Levenshtein Distance

Levenshtein distance defines the distance between strings. It is used for spell checking and suggestions (among other applications). It is interesting as it reminded me of Hamming distance (I am looking at you, undergrad information theory course!) which led me the rabbit hole of string distance functions.

Well, wiki says it all

In information theory, linguistics, and computer science, the Levenshtein distance is a string metric for measuring the difference between two sequences. Informally, the Levenshtein distance between two words is the minimum number of single-character edits (insertions, deletions or substitutions) required to change one word into the other.

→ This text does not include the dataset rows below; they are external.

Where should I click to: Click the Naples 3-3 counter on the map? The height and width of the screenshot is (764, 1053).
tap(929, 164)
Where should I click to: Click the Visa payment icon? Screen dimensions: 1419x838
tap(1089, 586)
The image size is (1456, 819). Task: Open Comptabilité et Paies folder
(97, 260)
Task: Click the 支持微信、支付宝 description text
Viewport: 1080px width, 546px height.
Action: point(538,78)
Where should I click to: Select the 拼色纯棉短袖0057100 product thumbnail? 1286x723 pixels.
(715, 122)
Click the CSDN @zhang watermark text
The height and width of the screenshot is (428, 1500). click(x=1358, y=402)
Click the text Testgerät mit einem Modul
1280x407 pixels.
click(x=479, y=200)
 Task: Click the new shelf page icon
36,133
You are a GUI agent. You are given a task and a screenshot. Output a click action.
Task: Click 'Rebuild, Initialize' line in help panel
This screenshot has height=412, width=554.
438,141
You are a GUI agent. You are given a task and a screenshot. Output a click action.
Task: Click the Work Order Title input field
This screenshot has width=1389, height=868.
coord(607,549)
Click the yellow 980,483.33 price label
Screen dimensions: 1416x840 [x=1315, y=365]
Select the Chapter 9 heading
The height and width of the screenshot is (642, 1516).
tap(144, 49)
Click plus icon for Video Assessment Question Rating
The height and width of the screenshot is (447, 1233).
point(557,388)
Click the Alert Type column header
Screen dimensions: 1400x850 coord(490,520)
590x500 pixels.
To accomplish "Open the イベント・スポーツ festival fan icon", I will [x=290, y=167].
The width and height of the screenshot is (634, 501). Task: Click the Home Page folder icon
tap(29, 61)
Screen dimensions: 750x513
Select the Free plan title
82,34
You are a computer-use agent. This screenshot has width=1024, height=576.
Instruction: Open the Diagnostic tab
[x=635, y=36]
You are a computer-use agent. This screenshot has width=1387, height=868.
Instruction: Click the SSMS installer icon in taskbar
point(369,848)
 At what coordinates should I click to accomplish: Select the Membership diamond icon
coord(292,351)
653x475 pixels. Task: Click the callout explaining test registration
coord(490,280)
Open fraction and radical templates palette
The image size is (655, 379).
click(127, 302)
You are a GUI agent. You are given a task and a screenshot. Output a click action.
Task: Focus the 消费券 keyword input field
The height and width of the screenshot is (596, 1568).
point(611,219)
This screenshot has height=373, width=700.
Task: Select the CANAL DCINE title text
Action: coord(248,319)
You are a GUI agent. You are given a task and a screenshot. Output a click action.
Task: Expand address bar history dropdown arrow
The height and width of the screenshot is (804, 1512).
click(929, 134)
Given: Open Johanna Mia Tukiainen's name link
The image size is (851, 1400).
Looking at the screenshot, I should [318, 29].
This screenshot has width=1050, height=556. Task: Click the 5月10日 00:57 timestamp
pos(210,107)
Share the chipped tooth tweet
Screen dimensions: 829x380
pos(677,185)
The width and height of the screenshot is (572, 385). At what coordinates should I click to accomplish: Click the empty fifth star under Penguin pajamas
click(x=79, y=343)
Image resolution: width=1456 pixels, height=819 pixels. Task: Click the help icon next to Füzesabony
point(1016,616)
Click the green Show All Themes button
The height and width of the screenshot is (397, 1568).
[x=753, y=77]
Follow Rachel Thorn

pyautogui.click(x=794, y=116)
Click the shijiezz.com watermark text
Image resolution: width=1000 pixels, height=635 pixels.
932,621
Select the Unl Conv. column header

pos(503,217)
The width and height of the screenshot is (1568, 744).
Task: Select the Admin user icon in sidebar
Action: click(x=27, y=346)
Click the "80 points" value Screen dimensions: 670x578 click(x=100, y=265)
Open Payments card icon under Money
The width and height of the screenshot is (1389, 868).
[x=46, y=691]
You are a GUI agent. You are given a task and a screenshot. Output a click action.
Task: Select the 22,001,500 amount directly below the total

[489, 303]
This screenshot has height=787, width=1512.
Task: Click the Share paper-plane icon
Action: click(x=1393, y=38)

Just looking at the piecewise function and pseudo-code in the wiki. It looked simple enough. and it was! I added some comments

import sys

s1 = sys.argv[1]
s2 = sys.argv[2]

def lev(t, s):
    # If one of the string is empty the distance is the lenght of the other string. DUH!
    if len(t)==0:
        return len(s)

    if len(s)==0:
        return len(t)

    # checking the first char in each string, if they are the same, call lev again
    if s[0] == t[0]:
        return lev(t[1:] , s[1:])

    # well, this is tricky, at this point, we know at least one char is difference (hence the 1 below). Then trying the least distance with and without that char in each string
    return 1 + min ([
                        lev(t[1:], s),
                        lev(t, s[1:]),
                        lev(t[1:], s[1:]),
                    ])

x = lev(s1, s2)

print("res=", x)